Concretamente, os padres sinodais convidam a “acolher a realidade positiva dos matrimônios civis e, diferenças à parte, das convivências”, para acompanhar os casais na redescoberta do sacramento nupcial. “Mas o anúncio – ressalva o texto – não pode ser meramente teórico e avulso dos problemas reais das pessoas”. Em alguns casos, por exemplo, convive-se porque “se casar é um luxo”. Neste sentido, os padres sinodais pedem uma denúncia por parte da Igreja contra “o excessivo espaço dado à lógica de mercado”, que impede “uma autêntica vida familiar, determinando discriminações, pobreza, exclusões e violência”. 

O Relatório aponta ainda a necessidade de “tornar mais acessíveis e ágeis os procedimentos de reconhecimento da nulidade matrimonial”, de incrementar a responsabilidade dos bispos locais e instituir a figura de um sacerdote que, adequadamente preparado, possa oferecer ‘conselhos’. 
O documento formaliza também a hipótese de acesso à comunhão aos recasados, “desde que precedido por um caminho penitencial sob a responsabilidade do bispo diocesano, e com um claro compromisso em favor dos filhos”. “Esta possibilidade não pode ser generalizada, mas fruto de um discernimento atuado caso por caso”. “Se é possível a comunhão espiritual, por que não poder acessar à sacramental?” – questiona o Relatório. 

Sobre a contracepção, afirma que “é preciso uma linguagem mais realista”: o Sínodo deixa espaço somente aos métodos ‘naturais’ e convida a redescobrir a mensagem da encíclica Humanae Vitae de Paulo VI, que sublinha a necessidade de respeitar a dignidade da pessoa na avaliação moral dos métodos de regular a natalidade”. 

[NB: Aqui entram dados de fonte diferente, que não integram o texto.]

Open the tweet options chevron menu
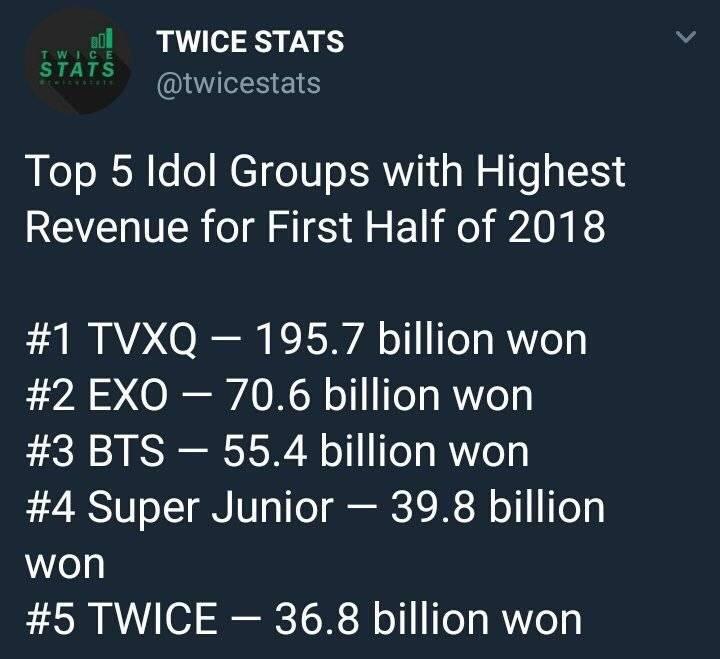This screenshot has width=720, height=659. [x=686, y=39]
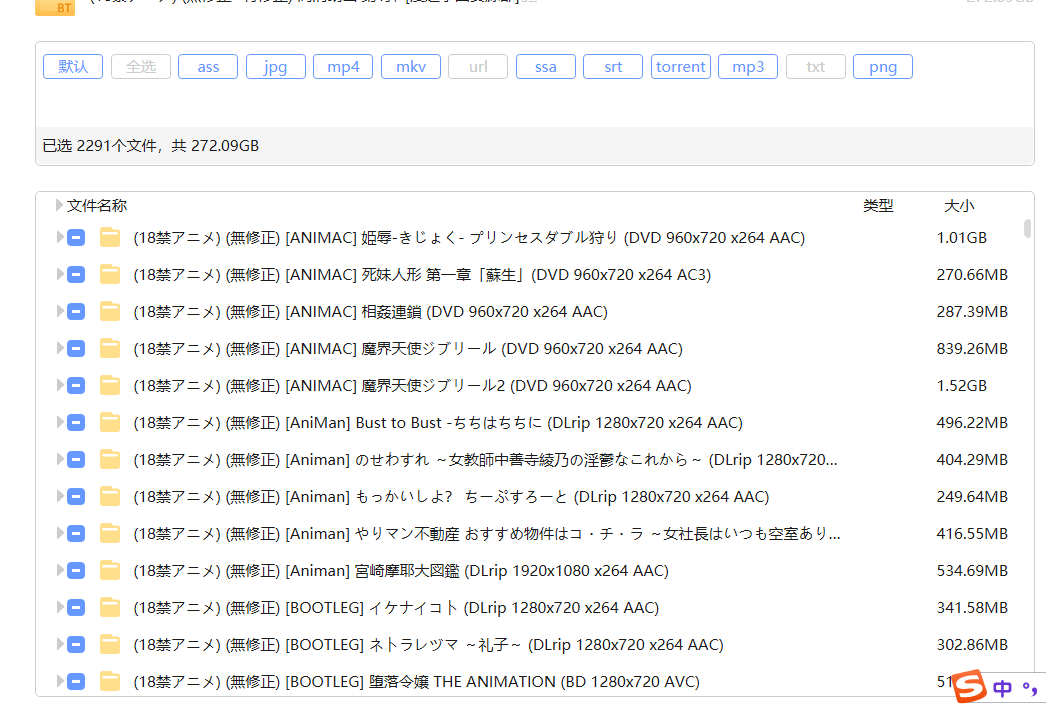
Task: Select the mp4 file type filter
Action: pyautogui.click(x=343, y=67)
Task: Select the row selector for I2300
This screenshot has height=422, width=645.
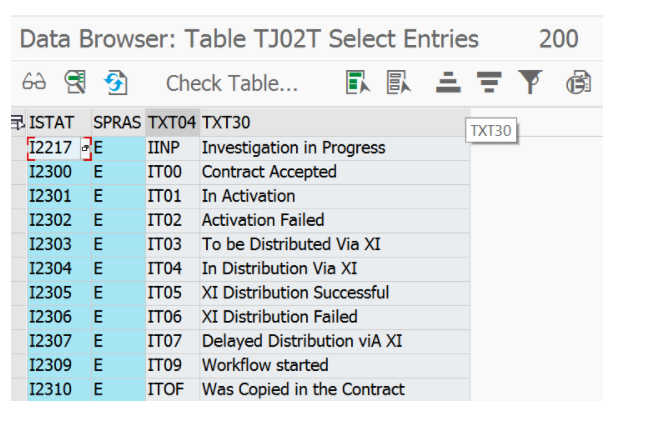Action: 19,172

Um capítulo é dedicado à questão da homossexualidade que, como se lê no documento, convida a Igreja a um “importante desafio educativo”. O Sínodo considera “não-aceitável” que “organismos internacionais condicionem ajudas financeiras à aceitação de normas inspiradas na ideologia do ‘gender’”. Por sua vez, convida os católicos a se questionar se são capazes de acolher estas pessoas, garantindo-lhes espaços de fraternidade em suas comunidades. 

Enfim, o Cardeal Erdö ressalta que o diálogo sinodal se realizou “em grande liberdade e com um estilo de escuta recíproco” e lembra que as reflexões propostas até agora não são decisões já tomadas: “o caminho prosseguirá com o Sínodo de 2015”.